#### Consignes de travail
A – Expliquez en une à trois phrases pourquoi, selon la critique de « Sand im Getriebe », les jeux de mots finissent par s'user.
B – Reprenez la critique de « Sand im Getriebe » après sa dernière phrase et poursuivez-la.

#### Texte du document
- - - - - - -

Jan Böthern

Sand im Getriebe

(Du sable dans les rouages)

Éd. Bastei / Lübbe

 

Cela commence bien. L’auteur, né en 1974 à Pinneberg près de Hambourg, s’en donne à cœur joie : avec une verve mordante, il s’attaque au problème du logement pour les jeunes gens, qui se resoud pour un certain nombre d’entre eux avec le système des colocations, un thème d’ailleurs repris dans l’Auberge espagnole de Cédric Klapisch ou encore dans le célèbre Petits meurtres entre amis. À travers ce problème, que l’on devine métaphorique, l’auteur pense sans doute au difficile apprentissage des relations sociales, fustige au passage l’éternelle recherche de "jobs" que notre société en crise artificielle propose à sa jeunesse en difficultés, et aborde surtout les relations avec l’autre sexe (Frank Zappa: "the opposite camp"!)...

Cela ne continue pas si mal. Zoom-arrière. L’auteur, à travers son narrateur "Jan", raconte ses premiers rapports avec la société de la communication médiatisée. La télévision est une drogue. Jan la regarde sans discontinuer, surtout tard dans la nuit, sa série américaine favorite, l’antimilitariste M.A.S.H., rediffusée pour la nième fois, tournée dans les années soixante, et qui traite de façon fort drôle et ironique des déboires d’une équipe d’infirmiers lors de la guerre de Corée. Las d’une telle dépendance, Jan décide de décrocher pendant une année entière, ce qui ne l’empêche pas d’enregistrer tous les épisodes de M.A.S.H. dont, l’année sabbatique écoulée, il se payera une prodigieuse overdose...

Nouveau zoom-arrière : première relation amoureuse, décrite de façon à la fois très mignonne et cynique; l’auteur commence à hésiter entre la fleur bleue et la mauvaise herbe...

Puis ça tourne au vinaigre. N’ayant sans doute pas tant d’événements à relater de sa vie encore jeune, Jan nous parle de ses galères à l’occasion d’une randonnée en Scandinavie avec des copains, où sa critique du boy-scoutisme de l’un de ses acolytes finit par manquer d’intérêt. Suit une randonnée à vélo à travers l’Angleterre, où une errance dans la nuit de Newcastle se lit avec un certain plaisir. Mais le niveau de départ est perdu; les jeux de mots finissent par s’user, car l’auteur ne cesse de tirer sur le même ressort; la langue n’est plus vraiment sous contrôle, les idées non plus...

- - - - - - -

#### Lignes

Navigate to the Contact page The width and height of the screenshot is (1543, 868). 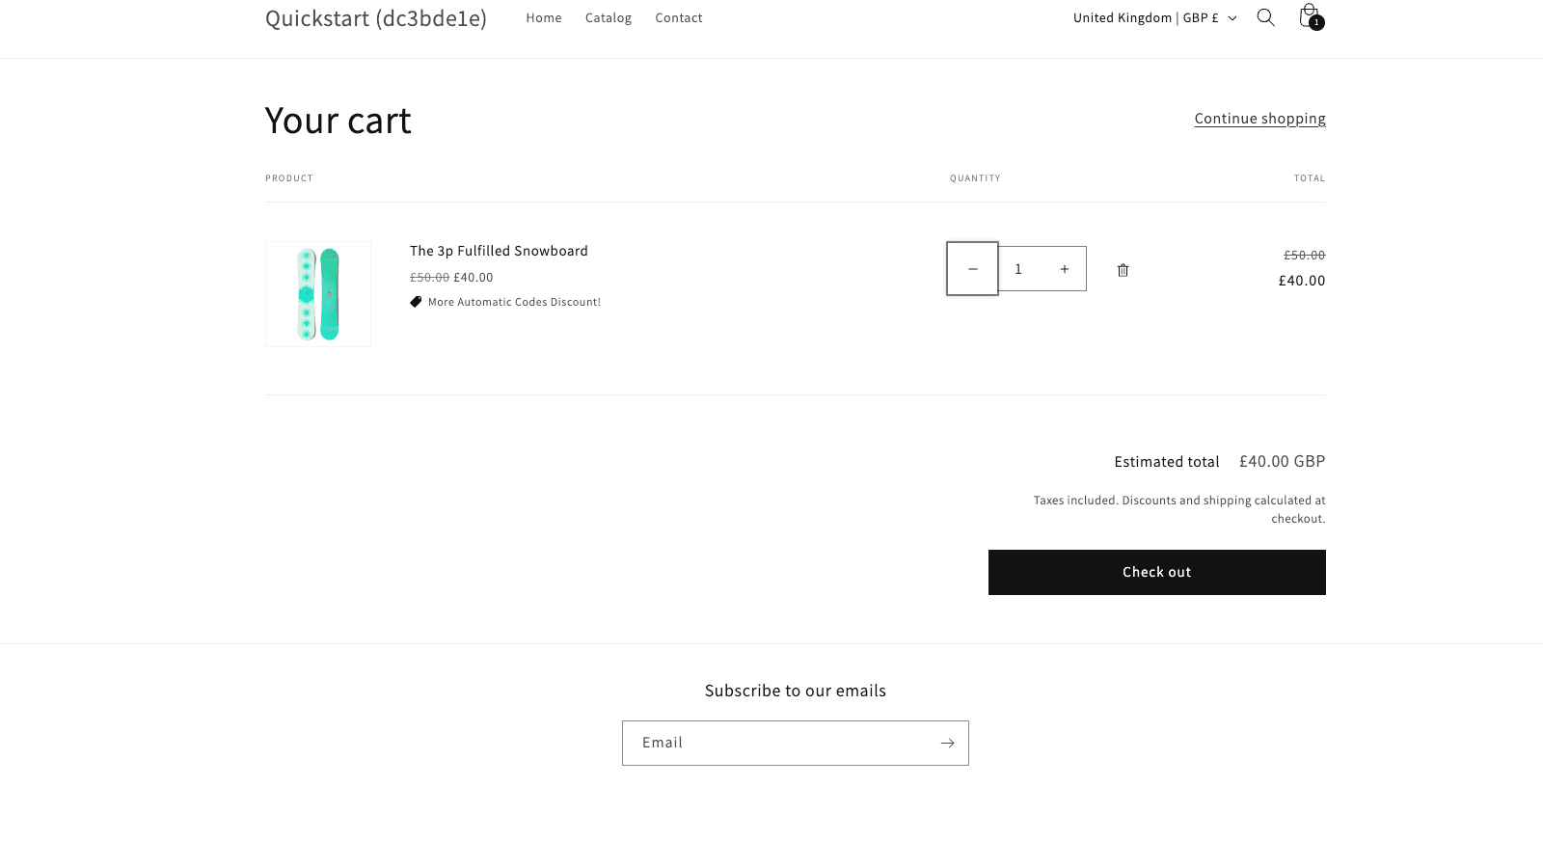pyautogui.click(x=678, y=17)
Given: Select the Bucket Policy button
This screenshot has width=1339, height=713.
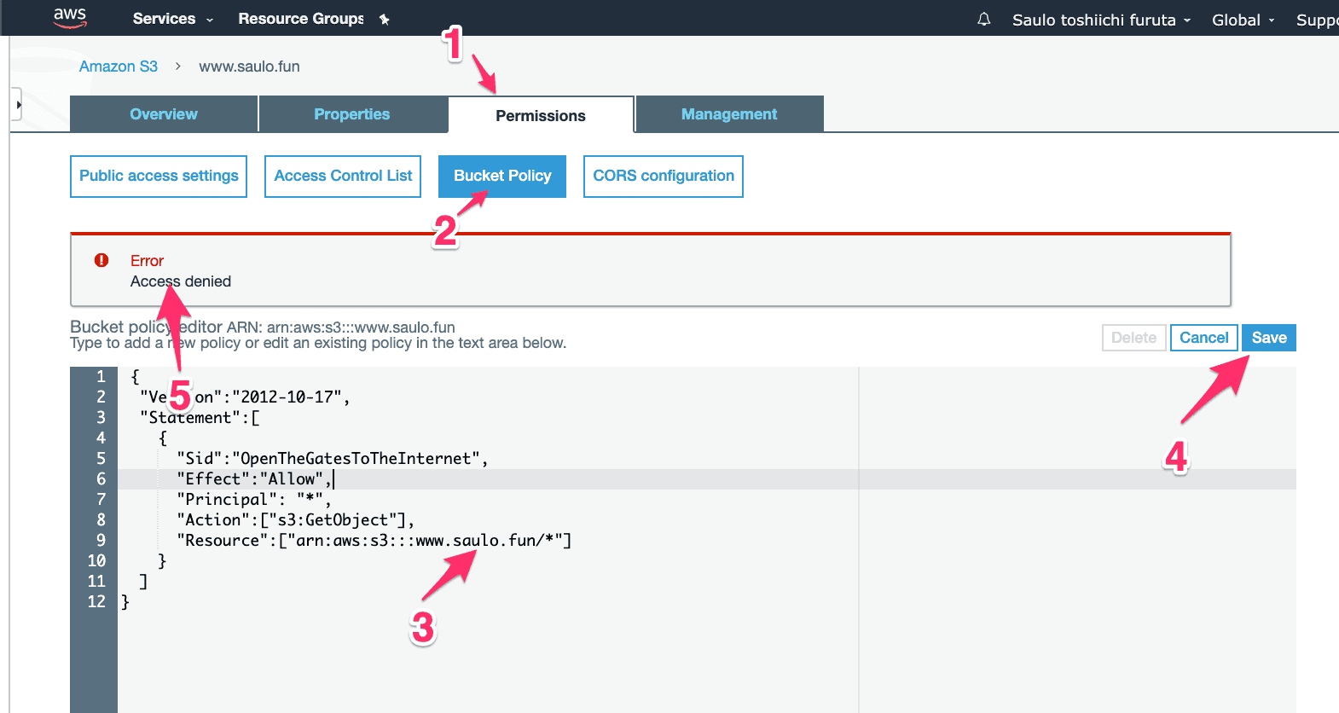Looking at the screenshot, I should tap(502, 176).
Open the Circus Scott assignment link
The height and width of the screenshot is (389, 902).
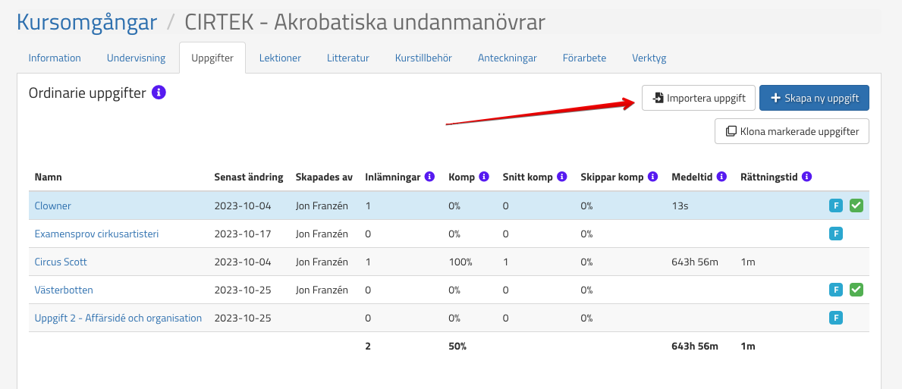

- - - - - - -

#### Résultats par consigne
A – Les jeux de mots s'usent parce que l'auteur ne cesse de tirer sur le même ressort.

B –
Suivent d’autres relations amoureuses, les unes plus problématiques que les autres, et des tirades sur la pédagogie, plutôt bien senties : ayant terminé des études dans cette discipline, l’auteur est actuellement chargé de cours en "formation pour adultes et nouveaux médias" à l’université de Cologne, tout en écrivant des sketchs pour le Comic On Theater...

Mais l’enthousiasme de départ, - qui pour un lecteur allemand tient à ce que l’on retrouve, dans ce texte somme toute assez drôle et "bien envoyé", quelque chose de la grande satire allemande d’un Kurt Tucholsky ou d’un Wolfgang Neuss, malheureusement inconnue en France, car souvent intraduisible, - cet enthousiasme s’est estompé au fil des histoires de potaches que chaque gamin a vécu à sa manière et qui sont ici traités avec un certain conformisme très en contradiction avec le personnage de l’outsider rebelle que le narrateur/auteur incarne au début avec beaucoup de crédibilité...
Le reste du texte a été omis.